Tasks to perform:
• A. Answer these questions from the article on safe environments for IV drug users, one answer per line:
(i) Which drug can reverse the effects of an opioid overdose?
(ii) How many countries currently offer safe injection sites?
(iii) Who founded the Boston project, and what post does that person hold?
• B. Quote the article on safe environments for IV drug users from "While such services" to "to inject onsite.".

Passage provided:
------------------------------

Safe Environments for IV Drug Users

IV-drug-use
While the United States has one of the biggest problems with addictive drugs when compared to other developed nations, the country is struggling to find ways to educate, prevent and treat the millions of Americans battling addiction. Last week, we wrote about a serious lack of treatment counselors and beds, which means that the vast majority of addicts fail to receive the help they so desperately need. In the meantime, people continue to die from overdoses every day.

In recent years, a number of states and municipalities have made it easier for prescription opioid and heroin addicts to acquire the life saving drug naloxone. A drug which has the power to reverse the effects of an opioid overdose, preventing needless fatal overdoses. Is that enough to stem the tide? In a number of countries, a novel approach to preventing overdose has been adopted. IV drug users can go to what are known as “safe injection sites,” where users can inject their drugs under the supervision of trained medical staffers.

While such services are highly confidential, they do have the power to save lives and give addiction counselors the opportunity to talk with addicts about recovery - such opportunities can be far and few between. It is no secret that the New England area has been one of the hardest hit by the opioid scourge which takes as many as 78 lives a day throughout the country. In response, a Boston nonprofit has a project in the works that would provide a place for people under the influence of drugs to wait out their high under the eye of a nurse, NPR reports. Unlike the eight countries which currently offer safe injection sites, the Boston program would be a limited version as it will not allow people to inject onsite.

"It's not a place where people would be injecting," said project founder Dr. Jessie Gaeta, chief medical officer at the Boston Health Care for the Homeless Program. "But it's a place where people would come if they're high and they need a safe place to be that's not a street corner, and not a bathroom by themselves, where they're at high risk of dying if they do overdose."

------------------------------

Dataset:
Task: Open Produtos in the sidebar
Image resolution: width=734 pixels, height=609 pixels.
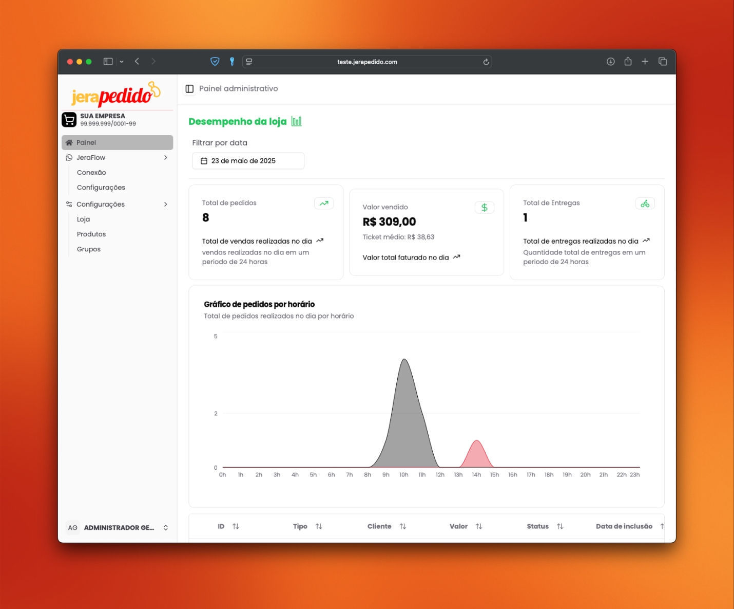Action: point(91,234)
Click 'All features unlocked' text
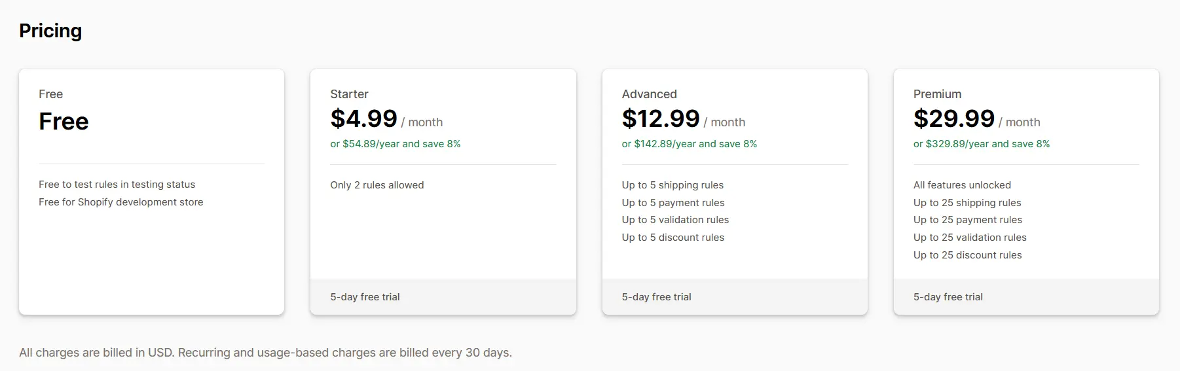Viewport: 1180px width, 371px height. pyautogui.click(x=962, y=185)
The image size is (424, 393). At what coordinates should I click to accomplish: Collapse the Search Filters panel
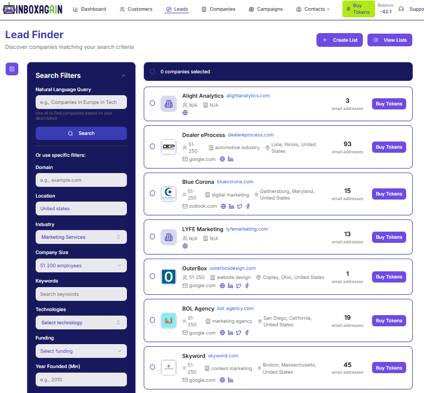click(123, 76)
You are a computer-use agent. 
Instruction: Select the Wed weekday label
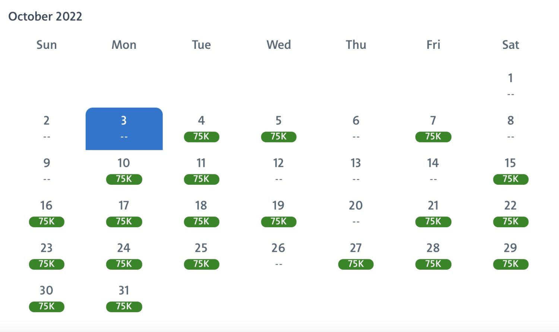278,45
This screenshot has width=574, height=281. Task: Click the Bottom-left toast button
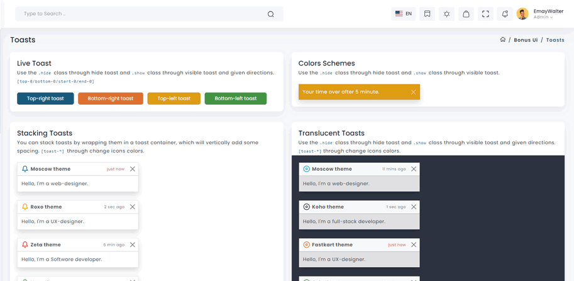click(235, 98)
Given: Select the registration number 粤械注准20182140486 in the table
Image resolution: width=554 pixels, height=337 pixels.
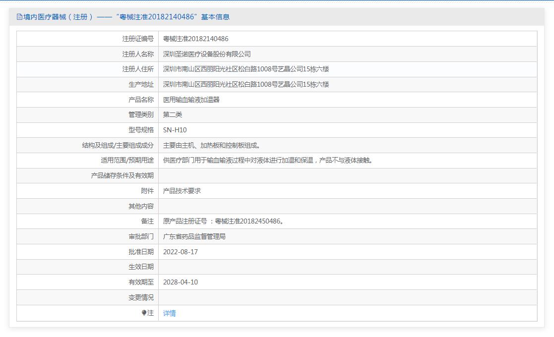Looking at the screenshot, I should click(195, 39).
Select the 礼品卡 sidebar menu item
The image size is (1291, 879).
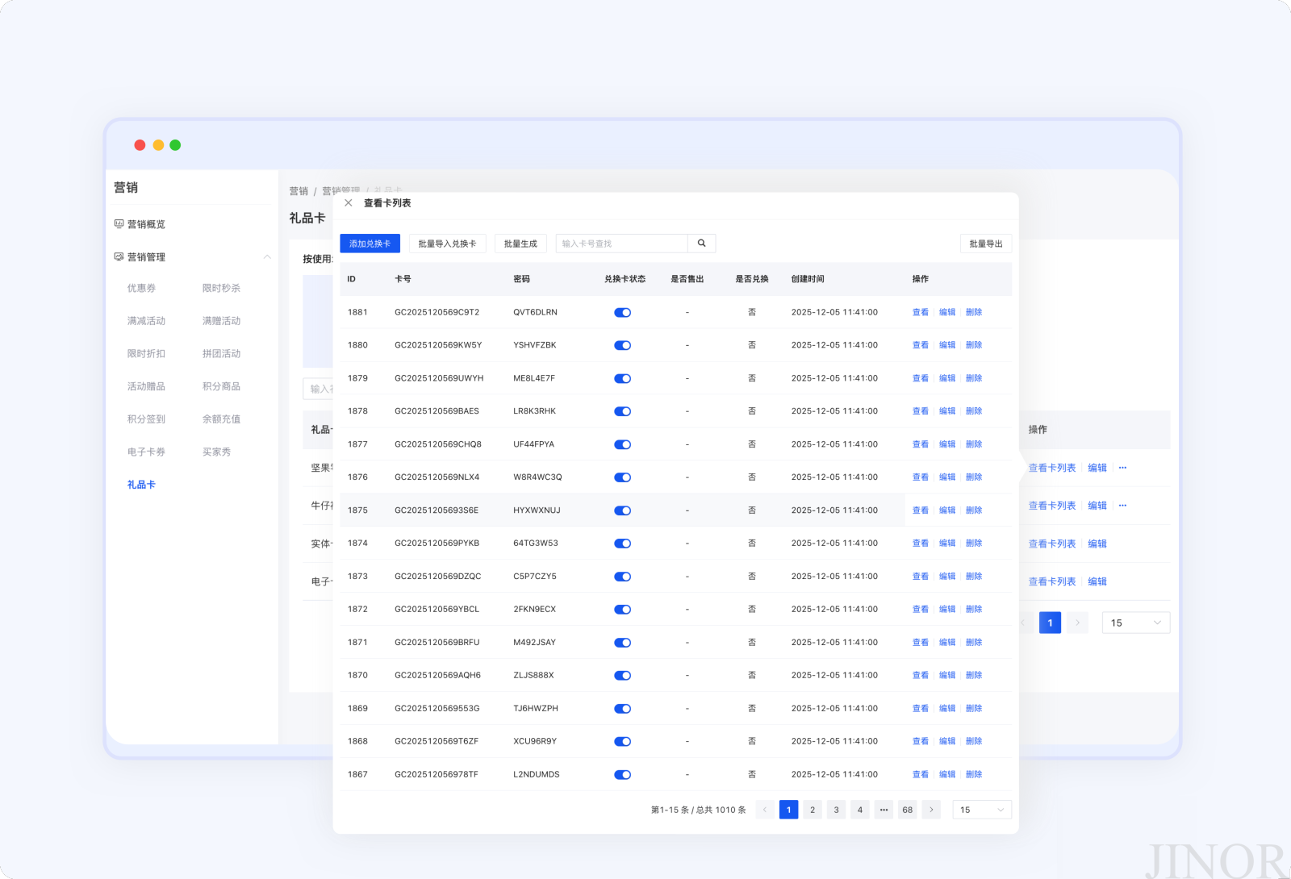[141, 485]
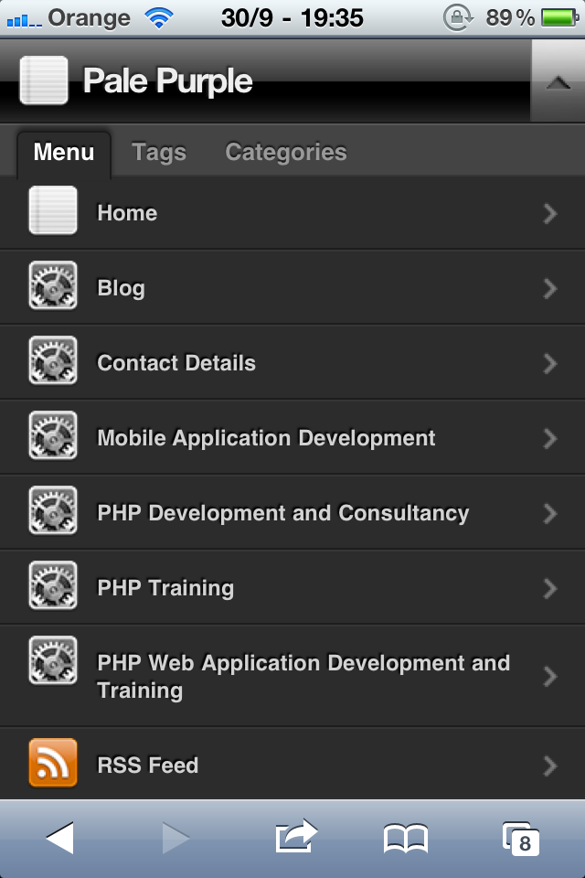Tap the Safari forward arrow
The image size is (585, 878).
(176, 839)
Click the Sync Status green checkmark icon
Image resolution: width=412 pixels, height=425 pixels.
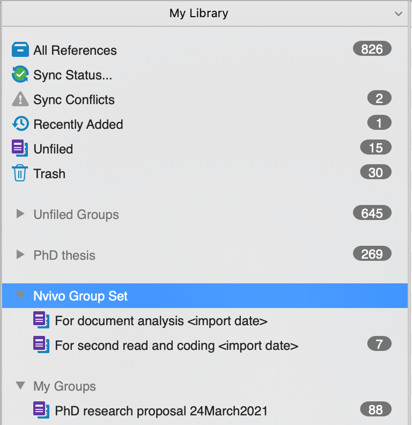point(20,75)
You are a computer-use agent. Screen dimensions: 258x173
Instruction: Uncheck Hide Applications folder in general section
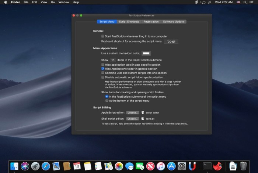(x=103, y=69)
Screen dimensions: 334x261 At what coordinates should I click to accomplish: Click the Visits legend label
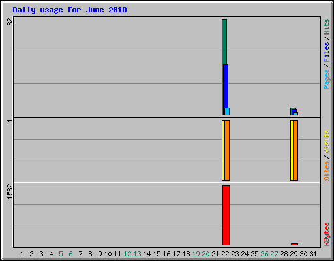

------------------------------

Responses per task:
• A.
(i) Naloxone
(ii) Eight
(iii) Dr. Jessie Gaeta, chief medical officer at the Boston Health Care for the Homeless Program

• B.
While such services are highly confidential, they do have the power to save lives and give addiction counselors the opportunity to talk with addicts about recovery - such opportunities can be far and few between. It is no secret that the New England area has been one of the hardest hit by the opioid scourge which takes as many as 78 lives a day throughout the country. In response, a Boston nonprofit has a project in the works that would provide a place for people under the influence of drugs to wait out their high under the eye of a nurse, NPR reports. Unlike the eight countries which currently offer safe injection sites, the Boston program would be a limited version as it will not allow people to inject onsite.